Ni éloge funèbre ni couronnes : conformément à ses volontés, aucune cérémonie religieuse ni hommage populaire ne seront organisés avant la probable crémation de Karl Lagerfeld, dont les ultimes collections seront présentées jeudi à la Fashion Week de Milan et le 5 mars à celle de Paris.
«Ses souhaits seront respectés», a indiqué mercredi à l'AFP une porte-parole de la marque qui portait le nom du couturier star, disparu mardi à 85 ans.
Le «Kaiser», qui affirmait avec humour préférer «plutôt mourir» que d'être enterré, car il trouvait «horrible d'encombrer les gens avec ses restes», avait plusieurs fois évoqué sa volonté d'être incinéré.
«J'ai demandé à ce que l'on m'incinère et que l'on disperse mes cendres avec celles de ma mère... et celles de Choupette (sa chatte, ndlr), si elle meurt avant moi», avait confié l'homme aux célèbres catogan et lunettes noires, à la revue Numéro en avril 2018.
Comme il le voulait, ses cendres devraient également rejoindre une partie de celles de Jacques de Bascher, le dandy qui fut son grand amour jusqu'à sa mort du sida en 1989. L'autre moitié des cendres avait été remise à la famille de Bascher, dans une urne réalisée tout spécialement, a rappelé Le Monde mercredi.
Ces cendres «sont dans un endroit gardé secret.

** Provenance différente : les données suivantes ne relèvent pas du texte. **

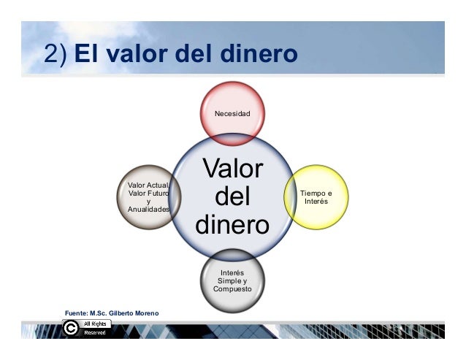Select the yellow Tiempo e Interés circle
pyautogui.click(x=316, y=196)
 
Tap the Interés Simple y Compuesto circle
pyautogui.click(x=232, y=280)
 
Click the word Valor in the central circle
pyautogui.click(x=232, y=169)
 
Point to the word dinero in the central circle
pyautogui.click(x=232, y=223)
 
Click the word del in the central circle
pyautogui.click(x=232, y=196)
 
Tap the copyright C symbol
pyautogui.click(x=71, y=329)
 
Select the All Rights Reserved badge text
pyautogui.click(x=95, y=328)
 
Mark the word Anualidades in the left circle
pyautogui.click(x=148, y=209)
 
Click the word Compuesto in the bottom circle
pyautogui.click(x=232, y=289)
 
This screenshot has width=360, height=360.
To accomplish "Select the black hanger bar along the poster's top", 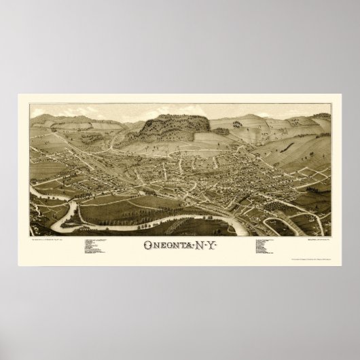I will (x=180, y=92).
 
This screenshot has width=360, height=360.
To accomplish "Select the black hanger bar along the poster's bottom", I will (x=180, y=270).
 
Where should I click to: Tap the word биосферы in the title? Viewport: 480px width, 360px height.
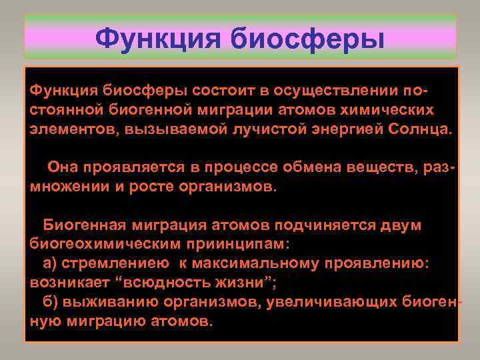[309, 38]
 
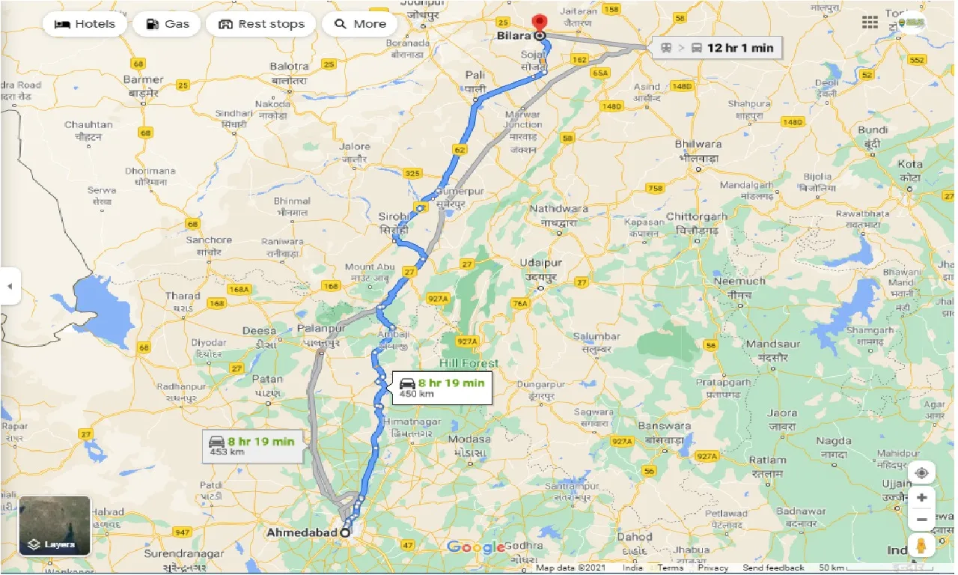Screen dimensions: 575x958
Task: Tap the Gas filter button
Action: pyautogui.click(x=167, y=24)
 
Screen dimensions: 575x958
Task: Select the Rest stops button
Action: pyautogui.click(x=261, y=24)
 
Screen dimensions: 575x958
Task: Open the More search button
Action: pyautogui.click(x=360, y=24)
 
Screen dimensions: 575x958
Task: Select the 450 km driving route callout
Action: pyautogui.click(x=442, y=387)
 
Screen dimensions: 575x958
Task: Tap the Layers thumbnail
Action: pyautogui.click(x=55, y=526)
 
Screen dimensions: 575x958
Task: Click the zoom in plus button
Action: pyautogui.click(x=921, y=498)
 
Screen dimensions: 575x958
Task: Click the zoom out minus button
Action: pyautogui.click(x=921, y=520)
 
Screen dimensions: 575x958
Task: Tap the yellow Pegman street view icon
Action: pyautogui.click(x=921, y=547)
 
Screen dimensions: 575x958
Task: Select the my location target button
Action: pyautogui.click(x=921, y=473)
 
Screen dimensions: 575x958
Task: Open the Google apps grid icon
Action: pyautogui.click(x=870, y=23)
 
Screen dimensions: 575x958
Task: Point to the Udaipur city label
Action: pyautogui.click(x=543, y=264)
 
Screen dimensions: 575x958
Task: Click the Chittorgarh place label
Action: pyautogui.click(x=697, y=217)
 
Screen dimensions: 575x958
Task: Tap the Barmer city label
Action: pyautogui.click(x=143, y=80)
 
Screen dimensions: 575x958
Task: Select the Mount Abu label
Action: pyautogui.click(x=370, y=267)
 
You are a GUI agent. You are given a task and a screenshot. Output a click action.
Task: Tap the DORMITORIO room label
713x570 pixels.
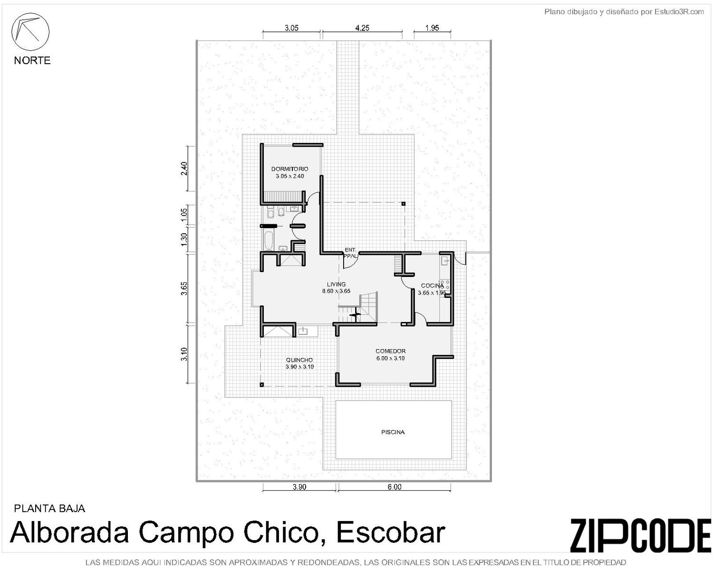point(289,169)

Un jour, on y ajoutera les miennes», avait confié Karl Lagerfeld à Marie Ottavi dans la biographie «Jacques de Bascher, dandy de l'ombre», parue aux éditions Séguier en 2017.

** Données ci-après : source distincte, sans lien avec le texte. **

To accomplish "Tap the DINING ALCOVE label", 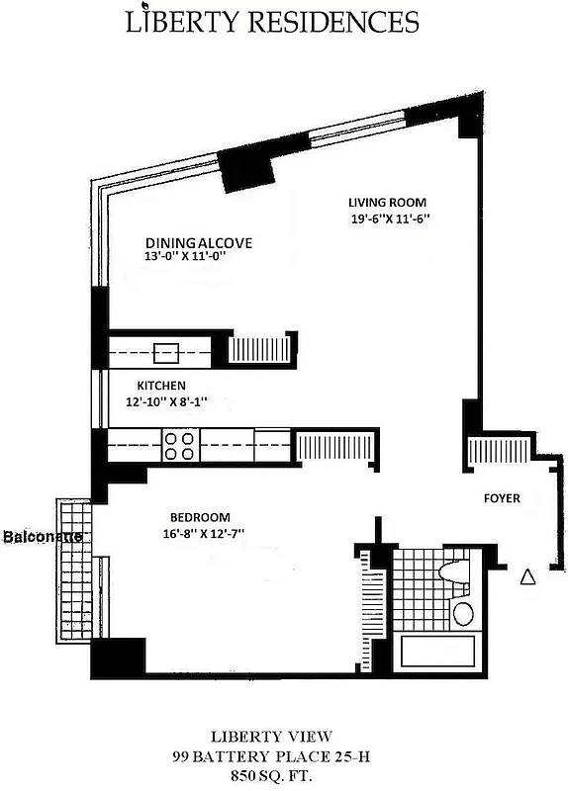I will (x=199, y=242).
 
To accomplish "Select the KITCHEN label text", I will (x=161, y=386).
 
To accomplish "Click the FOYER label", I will (x=501, y=498).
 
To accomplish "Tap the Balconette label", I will (x=41, y=537).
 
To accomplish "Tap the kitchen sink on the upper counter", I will (x=166, y=351).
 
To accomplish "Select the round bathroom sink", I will (x=463, y=612).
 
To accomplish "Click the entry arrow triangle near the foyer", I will (x=527, y=576).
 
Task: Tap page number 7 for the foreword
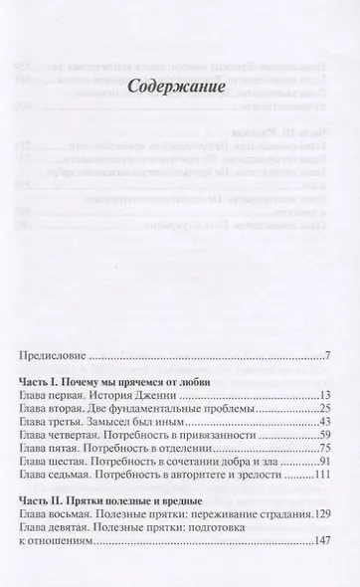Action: click(327, 355)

Pas d'enterrement donc. Mais pas plus de funérailles. «Depuis ces sombres histoires de la famille Hallyday, les obsèques à la Madeleine ont tout l'air d'une farce», avait-il fustigé dans Numéro, en référence à l'immense hommage populaire rendu à Johnny le 9 décembre 2017.
En dépit de son dédain de notoriété publique pour les hommages, les témoignages élogieux n'ont cessé de saluer sa mémoire depuis mardi, de la part de célébrités de la mode,grands de ce monde, anonymes.
Après avoir évoqué sa «personnalité créative hors du commun», dans le communiqué annonçant son décès, la maison Chanel, dont il était le directeur artistique depuis 36 ans, a sobrement posté sur son site internet une photo du créateur, de profil, en noir et blanc, sans légende.
Défilés d'hommage ?
Fendi, dont il était également à la tête de la création depuis 1965, en duo avec Silvia Venturini Fendi, a fait publier mercredi dans plusieurs journaux italiens ainsi que dans le Financial Times une autre photo de Lagerfeld, en couleur, avec ce message : «Merci Karl pour le plus beau des voyages. Avec tout notre amour, ta famille Fendi».
«La France doit tant à cet esthète qui a marqué de son génie créatif l’imaginaire de notre pays et l’a fait rayonner dans le monde entier», avait souligné mardi soir l'Elysée.
«C'est une toute autre époque de la mode et de la haute couture qui disparaît, avait réagi auprès de l'AFP Inès de La Fressange, qui fut la première et la plus emblématique de ses égéries. Karl était extrêmement créatif et prolixe. Il n'a jamais voulu s'endormir sur ses lauriers.»
Preuve s'il en est, ces dernières semaines, selon Le Monde, il dessinait encore la nouvelle collection de prêt-à-porter pour Fendi, présentée ce jeudi à Milan, et celle pour Chanel, de concert avec Virginie Viard son bras droit désignée dès mardi pour lui succéder, qui sera dévoilée à Paris le 5 mars.
Ses ultimes créations survivront au «Kaiser», parti avant même de pouvoir les voir défiler sur les podiums qui ont fait sa gloire depuis plus de cinquante ans.
Déjà affaibli par la maladie, il n'était pas venu saluer le public à la fin des défilés de haute couture du 22 janvier à Paris. Une première depuis ses débuts chez Chanel en 1983.
Interrogée par l'AFP, la maison de la rue Cambon ne s'est pas exprimée sur l'éventualité d'un hommage pouvant être rendu lors de la prochaine Fashion Week parisienne. Même silence, chez Fendi à quelques heures du défilé milanais.
Rien n'indique toutefois que ces deux griffes, comme d'autres, respectent les dernières volontés du dernier des géants de la haute couture, qui n'aspirait qu'à «disparaître comme les animaux de la forêt vierge».